What you should do:
Go through the lines below and copy any that hold the string "computer".
◇ ◇ ◇ ◇ ◇
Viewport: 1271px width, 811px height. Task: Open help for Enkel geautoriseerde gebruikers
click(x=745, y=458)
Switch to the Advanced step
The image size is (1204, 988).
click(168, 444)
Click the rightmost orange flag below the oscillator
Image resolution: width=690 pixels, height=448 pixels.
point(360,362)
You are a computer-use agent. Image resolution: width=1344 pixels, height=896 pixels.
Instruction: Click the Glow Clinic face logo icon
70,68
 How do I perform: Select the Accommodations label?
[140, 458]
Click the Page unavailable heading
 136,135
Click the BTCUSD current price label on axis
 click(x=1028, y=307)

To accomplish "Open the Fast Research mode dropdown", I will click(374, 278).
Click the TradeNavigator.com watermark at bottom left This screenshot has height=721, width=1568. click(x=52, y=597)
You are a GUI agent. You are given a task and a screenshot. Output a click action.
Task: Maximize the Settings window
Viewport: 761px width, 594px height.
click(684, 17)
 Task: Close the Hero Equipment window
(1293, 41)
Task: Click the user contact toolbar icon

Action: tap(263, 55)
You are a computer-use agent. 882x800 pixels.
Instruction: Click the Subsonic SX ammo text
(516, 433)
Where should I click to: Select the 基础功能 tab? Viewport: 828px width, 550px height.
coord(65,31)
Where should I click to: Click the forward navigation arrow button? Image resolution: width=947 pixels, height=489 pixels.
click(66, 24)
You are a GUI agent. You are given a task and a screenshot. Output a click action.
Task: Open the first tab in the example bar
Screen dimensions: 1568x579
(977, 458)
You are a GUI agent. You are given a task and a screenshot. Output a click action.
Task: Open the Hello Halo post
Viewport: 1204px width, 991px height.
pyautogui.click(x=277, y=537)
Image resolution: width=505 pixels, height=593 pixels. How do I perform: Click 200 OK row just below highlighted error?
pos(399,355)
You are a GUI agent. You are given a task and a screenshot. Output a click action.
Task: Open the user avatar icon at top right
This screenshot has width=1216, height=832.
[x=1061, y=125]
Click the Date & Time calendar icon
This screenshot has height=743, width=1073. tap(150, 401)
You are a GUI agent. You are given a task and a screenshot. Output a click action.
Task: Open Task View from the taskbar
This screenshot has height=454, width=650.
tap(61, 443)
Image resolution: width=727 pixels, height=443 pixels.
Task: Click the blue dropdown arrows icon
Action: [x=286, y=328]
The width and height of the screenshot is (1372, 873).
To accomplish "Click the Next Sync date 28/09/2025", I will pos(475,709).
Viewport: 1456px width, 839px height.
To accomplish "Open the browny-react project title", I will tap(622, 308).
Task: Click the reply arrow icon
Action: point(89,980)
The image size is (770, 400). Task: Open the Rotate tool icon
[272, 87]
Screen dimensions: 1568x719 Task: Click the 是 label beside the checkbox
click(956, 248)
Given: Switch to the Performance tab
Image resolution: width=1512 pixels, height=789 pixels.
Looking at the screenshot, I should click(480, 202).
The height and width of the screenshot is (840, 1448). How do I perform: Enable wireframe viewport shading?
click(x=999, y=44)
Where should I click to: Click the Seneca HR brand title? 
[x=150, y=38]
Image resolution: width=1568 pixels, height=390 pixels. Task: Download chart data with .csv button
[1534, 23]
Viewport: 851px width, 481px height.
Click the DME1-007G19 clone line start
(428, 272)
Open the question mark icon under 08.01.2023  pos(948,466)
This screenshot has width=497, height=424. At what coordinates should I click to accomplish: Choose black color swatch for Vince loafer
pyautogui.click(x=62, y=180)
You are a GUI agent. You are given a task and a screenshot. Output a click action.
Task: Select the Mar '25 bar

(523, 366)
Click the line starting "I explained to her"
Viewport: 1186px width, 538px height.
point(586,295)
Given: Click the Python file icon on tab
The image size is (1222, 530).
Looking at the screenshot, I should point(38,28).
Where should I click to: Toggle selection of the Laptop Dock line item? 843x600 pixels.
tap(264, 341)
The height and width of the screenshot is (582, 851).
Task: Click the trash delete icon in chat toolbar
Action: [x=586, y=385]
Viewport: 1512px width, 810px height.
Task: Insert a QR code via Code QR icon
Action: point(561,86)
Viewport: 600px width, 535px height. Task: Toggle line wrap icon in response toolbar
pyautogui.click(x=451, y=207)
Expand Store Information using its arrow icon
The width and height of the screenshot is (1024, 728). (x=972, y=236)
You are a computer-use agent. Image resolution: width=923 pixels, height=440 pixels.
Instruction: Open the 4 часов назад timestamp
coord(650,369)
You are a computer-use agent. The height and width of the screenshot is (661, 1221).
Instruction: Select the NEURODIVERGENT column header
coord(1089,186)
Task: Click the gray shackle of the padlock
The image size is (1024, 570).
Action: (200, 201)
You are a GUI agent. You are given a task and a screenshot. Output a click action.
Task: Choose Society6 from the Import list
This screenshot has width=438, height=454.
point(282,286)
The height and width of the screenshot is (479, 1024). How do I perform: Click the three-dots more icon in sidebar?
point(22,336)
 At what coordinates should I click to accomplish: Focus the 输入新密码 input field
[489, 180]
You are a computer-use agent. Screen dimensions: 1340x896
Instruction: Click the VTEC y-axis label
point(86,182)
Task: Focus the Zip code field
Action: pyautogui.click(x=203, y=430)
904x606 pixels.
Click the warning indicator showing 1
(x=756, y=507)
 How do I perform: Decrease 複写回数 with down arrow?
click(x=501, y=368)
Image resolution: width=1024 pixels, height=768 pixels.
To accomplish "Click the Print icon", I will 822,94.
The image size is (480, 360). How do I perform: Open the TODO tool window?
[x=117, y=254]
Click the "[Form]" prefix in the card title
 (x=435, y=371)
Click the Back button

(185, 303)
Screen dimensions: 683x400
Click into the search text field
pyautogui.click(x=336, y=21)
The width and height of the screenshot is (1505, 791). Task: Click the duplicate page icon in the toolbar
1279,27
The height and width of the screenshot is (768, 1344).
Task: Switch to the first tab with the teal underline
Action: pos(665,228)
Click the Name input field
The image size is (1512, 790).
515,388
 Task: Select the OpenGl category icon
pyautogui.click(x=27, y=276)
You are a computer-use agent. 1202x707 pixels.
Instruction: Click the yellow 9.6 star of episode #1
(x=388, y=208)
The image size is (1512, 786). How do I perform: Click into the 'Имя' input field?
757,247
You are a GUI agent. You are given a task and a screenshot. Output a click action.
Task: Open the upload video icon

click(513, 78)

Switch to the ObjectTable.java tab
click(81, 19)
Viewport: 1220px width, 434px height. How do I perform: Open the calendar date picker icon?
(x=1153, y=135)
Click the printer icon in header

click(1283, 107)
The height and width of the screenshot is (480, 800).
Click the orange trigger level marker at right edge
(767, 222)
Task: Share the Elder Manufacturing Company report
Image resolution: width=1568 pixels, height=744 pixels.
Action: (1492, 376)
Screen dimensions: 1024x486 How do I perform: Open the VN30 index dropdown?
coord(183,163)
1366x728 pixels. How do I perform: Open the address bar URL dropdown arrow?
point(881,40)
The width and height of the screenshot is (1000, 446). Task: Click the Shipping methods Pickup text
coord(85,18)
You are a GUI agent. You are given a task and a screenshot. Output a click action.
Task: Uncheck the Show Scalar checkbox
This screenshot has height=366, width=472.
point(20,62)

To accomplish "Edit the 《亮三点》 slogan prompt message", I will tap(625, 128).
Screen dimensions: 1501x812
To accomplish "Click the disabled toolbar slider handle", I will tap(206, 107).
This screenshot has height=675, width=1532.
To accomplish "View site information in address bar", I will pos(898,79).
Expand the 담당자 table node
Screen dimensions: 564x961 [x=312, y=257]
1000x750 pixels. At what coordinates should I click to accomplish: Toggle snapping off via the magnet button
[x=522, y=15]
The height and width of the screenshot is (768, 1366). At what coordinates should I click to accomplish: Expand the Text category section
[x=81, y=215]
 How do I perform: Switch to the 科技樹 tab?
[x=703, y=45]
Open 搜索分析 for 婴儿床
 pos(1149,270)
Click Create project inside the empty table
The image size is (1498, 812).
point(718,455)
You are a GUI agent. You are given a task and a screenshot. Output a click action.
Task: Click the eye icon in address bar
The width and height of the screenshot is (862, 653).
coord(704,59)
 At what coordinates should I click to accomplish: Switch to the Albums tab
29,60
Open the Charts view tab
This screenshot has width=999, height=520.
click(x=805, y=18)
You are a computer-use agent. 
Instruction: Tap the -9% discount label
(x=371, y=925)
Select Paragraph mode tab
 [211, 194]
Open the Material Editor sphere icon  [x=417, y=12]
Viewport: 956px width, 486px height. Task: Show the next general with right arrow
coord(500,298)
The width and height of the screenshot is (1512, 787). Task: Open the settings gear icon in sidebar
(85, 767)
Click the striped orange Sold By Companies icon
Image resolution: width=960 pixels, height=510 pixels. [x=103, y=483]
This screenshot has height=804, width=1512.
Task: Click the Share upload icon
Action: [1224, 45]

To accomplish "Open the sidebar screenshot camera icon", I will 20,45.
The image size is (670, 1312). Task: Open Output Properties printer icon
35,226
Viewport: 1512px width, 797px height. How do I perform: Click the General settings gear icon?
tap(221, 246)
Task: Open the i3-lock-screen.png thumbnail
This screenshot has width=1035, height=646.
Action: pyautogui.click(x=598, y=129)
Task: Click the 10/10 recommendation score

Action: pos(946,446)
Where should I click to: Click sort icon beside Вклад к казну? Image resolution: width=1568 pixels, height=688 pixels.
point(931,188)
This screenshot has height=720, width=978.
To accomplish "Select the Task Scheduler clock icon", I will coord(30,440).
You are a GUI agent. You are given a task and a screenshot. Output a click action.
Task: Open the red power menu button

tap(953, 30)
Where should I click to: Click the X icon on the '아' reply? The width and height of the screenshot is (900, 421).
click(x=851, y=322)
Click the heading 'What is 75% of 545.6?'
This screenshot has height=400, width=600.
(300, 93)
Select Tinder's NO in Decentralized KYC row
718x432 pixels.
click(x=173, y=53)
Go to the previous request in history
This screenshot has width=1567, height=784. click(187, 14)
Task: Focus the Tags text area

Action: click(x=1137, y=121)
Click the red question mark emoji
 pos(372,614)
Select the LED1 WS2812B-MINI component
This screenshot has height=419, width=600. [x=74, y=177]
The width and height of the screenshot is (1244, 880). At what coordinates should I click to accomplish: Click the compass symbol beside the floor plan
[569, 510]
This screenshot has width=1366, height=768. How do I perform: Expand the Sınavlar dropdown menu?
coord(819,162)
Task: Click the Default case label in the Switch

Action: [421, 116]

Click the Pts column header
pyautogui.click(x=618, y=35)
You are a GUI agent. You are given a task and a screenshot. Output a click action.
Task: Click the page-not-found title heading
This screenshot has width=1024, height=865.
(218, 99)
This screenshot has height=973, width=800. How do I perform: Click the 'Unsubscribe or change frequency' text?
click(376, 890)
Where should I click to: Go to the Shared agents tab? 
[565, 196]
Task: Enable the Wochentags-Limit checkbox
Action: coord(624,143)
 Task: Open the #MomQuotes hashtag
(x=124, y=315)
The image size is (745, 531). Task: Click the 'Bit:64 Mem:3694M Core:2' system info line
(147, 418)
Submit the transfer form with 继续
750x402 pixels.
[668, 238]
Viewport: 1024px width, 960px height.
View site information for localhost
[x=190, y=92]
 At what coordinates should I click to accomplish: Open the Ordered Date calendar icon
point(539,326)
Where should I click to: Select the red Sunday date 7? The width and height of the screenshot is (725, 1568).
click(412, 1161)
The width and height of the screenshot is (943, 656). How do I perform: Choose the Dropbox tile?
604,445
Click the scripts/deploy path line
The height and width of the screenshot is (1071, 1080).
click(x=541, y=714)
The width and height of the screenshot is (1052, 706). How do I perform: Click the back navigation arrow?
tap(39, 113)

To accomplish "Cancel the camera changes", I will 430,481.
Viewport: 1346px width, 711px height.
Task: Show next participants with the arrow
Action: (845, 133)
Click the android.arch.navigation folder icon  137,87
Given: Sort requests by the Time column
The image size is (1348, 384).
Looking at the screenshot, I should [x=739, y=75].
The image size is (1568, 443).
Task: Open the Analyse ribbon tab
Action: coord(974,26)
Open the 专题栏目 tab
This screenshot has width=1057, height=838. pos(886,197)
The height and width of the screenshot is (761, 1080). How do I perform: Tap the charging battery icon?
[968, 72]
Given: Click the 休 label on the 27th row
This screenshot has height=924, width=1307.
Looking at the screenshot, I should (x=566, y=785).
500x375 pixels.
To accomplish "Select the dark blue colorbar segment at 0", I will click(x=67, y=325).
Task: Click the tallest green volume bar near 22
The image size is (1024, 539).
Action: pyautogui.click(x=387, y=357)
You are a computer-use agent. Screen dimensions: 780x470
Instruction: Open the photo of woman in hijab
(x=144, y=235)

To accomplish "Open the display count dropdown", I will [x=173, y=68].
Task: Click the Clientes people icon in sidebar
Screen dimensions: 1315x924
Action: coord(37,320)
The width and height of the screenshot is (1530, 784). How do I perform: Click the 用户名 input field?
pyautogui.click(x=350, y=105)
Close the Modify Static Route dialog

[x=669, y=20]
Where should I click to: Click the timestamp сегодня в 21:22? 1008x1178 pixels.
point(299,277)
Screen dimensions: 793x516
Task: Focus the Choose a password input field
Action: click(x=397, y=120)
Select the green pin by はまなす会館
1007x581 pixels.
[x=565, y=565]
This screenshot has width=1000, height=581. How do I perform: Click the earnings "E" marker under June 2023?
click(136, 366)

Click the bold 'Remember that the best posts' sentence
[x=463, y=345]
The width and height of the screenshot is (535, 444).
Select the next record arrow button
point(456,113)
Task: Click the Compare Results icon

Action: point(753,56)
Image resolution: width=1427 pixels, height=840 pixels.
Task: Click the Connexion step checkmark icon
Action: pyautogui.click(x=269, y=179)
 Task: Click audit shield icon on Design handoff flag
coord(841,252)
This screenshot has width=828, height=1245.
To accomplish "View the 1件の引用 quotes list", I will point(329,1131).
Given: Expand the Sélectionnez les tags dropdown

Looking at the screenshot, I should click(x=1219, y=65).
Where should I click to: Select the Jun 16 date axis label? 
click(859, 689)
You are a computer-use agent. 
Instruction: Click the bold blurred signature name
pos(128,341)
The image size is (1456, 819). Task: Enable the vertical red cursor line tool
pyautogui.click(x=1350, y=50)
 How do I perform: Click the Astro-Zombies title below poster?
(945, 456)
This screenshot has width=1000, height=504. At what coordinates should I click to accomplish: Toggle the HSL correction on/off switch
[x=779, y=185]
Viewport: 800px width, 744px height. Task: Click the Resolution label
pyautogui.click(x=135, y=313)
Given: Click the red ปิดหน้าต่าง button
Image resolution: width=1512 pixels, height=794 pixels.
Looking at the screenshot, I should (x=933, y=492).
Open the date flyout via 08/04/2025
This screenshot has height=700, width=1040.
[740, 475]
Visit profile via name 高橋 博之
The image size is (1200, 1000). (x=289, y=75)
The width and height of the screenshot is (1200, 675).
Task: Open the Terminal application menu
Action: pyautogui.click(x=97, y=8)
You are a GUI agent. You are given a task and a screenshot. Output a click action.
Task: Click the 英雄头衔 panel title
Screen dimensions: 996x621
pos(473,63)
◇ ◇ ◇ ◇ ◇
Answer to the exercise:
You are a computer-use agent. Image resolution: width=1344 pixels, height=896 pixels.
You are a computer-use agent. 882x800 pixels.
You are a computer-use agent. Image resolution: width=923 pixels, height=440 pixels.
You are a computer-use agent. The height and width of the screenshot is (661, 1221).
You are a computer-use agent. Screen dimensions: 1340x896
You are a computer-use agent. 1202x707 pixels.
You are a computer-use agent. 
You are a computer-use agent. Screen dimensions: 780x470
You are a computer-use agent. 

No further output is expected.